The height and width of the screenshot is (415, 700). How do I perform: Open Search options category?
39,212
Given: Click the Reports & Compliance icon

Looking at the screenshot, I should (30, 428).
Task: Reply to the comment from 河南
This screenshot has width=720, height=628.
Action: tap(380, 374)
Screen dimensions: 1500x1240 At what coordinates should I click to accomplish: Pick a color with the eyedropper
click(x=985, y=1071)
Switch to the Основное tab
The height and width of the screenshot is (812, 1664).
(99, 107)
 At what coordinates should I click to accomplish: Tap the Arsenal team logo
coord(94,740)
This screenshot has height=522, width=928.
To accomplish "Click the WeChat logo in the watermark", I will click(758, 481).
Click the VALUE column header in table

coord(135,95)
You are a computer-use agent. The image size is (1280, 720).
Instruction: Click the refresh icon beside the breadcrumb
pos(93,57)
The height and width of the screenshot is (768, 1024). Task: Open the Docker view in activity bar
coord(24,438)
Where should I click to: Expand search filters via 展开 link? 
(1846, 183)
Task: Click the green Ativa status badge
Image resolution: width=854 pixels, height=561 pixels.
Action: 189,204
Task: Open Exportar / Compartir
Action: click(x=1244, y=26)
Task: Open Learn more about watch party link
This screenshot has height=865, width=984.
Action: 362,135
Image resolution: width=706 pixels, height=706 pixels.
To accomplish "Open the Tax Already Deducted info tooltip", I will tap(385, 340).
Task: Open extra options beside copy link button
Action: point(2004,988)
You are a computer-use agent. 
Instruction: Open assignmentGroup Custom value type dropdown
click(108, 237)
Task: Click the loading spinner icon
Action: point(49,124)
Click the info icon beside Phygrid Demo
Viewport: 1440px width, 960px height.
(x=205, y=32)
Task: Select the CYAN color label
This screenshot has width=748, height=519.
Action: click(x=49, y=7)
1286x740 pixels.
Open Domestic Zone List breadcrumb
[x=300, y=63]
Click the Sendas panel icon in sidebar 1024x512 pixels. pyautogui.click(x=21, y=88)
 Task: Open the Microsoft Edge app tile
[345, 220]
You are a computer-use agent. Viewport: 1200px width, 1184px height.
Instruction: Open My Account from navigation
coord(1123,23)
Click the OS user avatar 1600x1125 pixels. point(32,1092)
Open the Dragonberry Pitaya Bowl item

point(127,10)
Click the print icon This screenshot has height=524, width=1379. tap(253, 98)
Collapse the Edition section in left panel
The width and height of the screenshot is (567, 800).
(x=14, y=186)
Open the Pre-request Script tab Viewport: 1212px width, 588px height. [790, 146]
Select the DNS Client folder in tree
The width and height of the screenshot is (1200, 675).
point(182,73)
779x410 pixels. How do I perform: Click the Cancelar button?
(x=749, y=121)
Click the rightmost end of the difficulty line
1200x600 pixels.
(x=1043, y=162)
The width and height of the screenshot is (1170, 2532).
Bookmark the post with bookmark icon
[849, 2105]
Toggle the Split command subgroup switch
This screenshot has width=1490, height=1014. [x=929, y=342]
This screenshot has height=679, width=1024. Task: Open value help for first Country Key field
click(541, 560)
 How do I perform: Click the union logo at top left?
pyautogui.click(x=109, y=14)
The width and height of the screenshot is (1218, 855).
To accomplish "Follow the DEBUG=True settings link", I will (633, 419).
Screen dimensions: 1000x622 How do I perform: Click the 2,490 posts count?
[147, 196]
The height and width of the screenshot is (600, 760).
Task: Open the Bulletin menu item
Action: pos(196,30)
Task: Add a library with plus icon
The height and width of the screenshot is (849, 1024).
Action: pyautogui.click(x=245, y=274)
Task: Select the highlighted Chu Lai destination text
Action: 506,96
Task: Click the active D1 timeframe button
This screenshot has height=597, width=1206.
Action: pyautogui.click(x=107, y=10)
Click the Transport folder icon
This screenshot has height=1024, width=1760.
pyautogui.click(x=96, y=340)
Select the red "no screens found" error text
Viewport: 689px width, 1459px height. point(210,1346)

▶ [Brief]
Give back the complete material verbatim.

▶ [Solved exercise]
The height and width of the screenshot is (415, 700). How do I perform: Open Search options category?
39,212
Given: Click the Reports & Compliance icon

Looking at the screenshot, I should (30, 428).
Task: Reply to the comment from 河南
This screenshot has width=720, height=628.
Action: tap(380, 374)
Screen dimensions: 1500x1240 At what coordinates should I click to accomplish: Pick a color with the eyedropper
click(x=985, y=1071)
Switch to the Основное tab
The height and width of the screenshot is (812, 1664).
(99, 107)
 At what coordinates should I click to accomplish: Tap the Arsenal team logo
coord(94,740)
This screenshot has height=522, width=928.
To accomplish "Click the WeChat logo in the watermark", I will click(758, 481).
Click the VALUE column header in table

coord(135,95)
You are a computer-use agent. The image size is (1280, 720).
Instruction: Click the refresh icon beside the breadcrumb
pos(93,57)
The height and width of the screenshot is (768, 1024). Task: Open the Docker view in activity bar
coord(24,438)
Where should I click to: Expand search filters via 展开 link? 
(1846, 183)
Task: Click the green Ativa status badge
Image resolution: width=854 pixels, height=561 pixels.
Action: 189,204
Task: Open Exportar / Compartir
Action: click(x=1244, y=26)
Task: Open Learn more about watch party link
This screenshot has height=865, width=984.
Action: 362,135
Image resolution: width=706 pixels, height=706 pixels.
To accomplish "Open the Tax Already Deducted info tooltip", I will tap(385, 340).
Task: Open extra options beside copy link button
Action: point(2004,988)
You are a computer-use agent. 
Instruction: Open assignmentGroup Custom value type dropdown
click(108, 237)
Task: Click the loading spinner icon
Action: point(49,124)
Click the info icon beside Phygrid Demo
Viewport: 1440px width, 960px height.
(x=205, y=32)
Task: Select the CYAN color label
This screenshot has width=748, height=519.
Action: click(x=49, y=7)
1286x740 pixels.
Open Domestic Zone List breadcrumb
[x=300, y=63]
Click the Sendas panel icon in sidebar 1024x512 pixels. pyautogui.click(x=21, y=88)
 Task: Open the Microsoft Edge app tile
[345, 220]
You are a computer-use agent. Viewport: 1200px width, 1184px height.
Instruction: Open My Account from navigation
coord(1123,23)
Click the OS user avatar 1600x1125 pixels. point(32,1092)
Open the Dragonberry Pitaya Bowl item

point(127,10)
Click the print icon This screenshot has height=524, width=1379. tap(253, 98)
Collapse the Edition section in left panel
The width and height of the screenshot is (567, 800).
(x=14, y=186)
Open the Pre-request Script tab Viewport: 1212px width, 588px height. [790, 146]
Select the DNS Client folder in tree
The width and height of the screenshot is (1200, 675).
point(182,73)
779x410 pixels. How do I perform: Click the Cancelar button?
(x=749, y=121)
Click the rightmost end of the difficulty line
1200x600 pixels.
(x=1043, y=162)
The width and height of the screenshot is (1170, 2532).
Bookmark the post with bookmark icon
[849, 2105]
Toggle the Split command subgroup switch
This screenshot has width=1490, height=1014. [x=929, y=342]
This screenshot has height=679, width=1024. Task: Open value help for first Country Key field
click(541, 560)
 How do I perform: Click the union logo at top left?
pyautogui.click(x=109, y=14)
The width and height of the screenshot is (1218, 855).
To accomplish "Follow the DEBUG=True settings link", I will (633, 419).
Screen dimensions: 1000x622 How do I perform: Click the 2,490 posts count?
[147, 196]
The height and width of the screenshot is (600, 760).
Task: Open the Bulletin menu item
Action: pos(196,30)
Task: Add a library with plus icon
The height and width of the screenshot is (849, 1024).
Action: pyautogui.click(x=245, y=274)
Task: Select the highlighted Chu Lai destination text
Action: 506,96
Task: Click the active D1 timeframe button
This screenshot has height=597, width=1206.
Action: pyautogui.click(x=107, y=10)
Click the Transport folder icon
This screenshot has height=1024, width=1760.
pyautogui.click(x=96, y=340)
Select the red "no screens found" error text
Viewport: 689px width, 1459px height. point(210,1346)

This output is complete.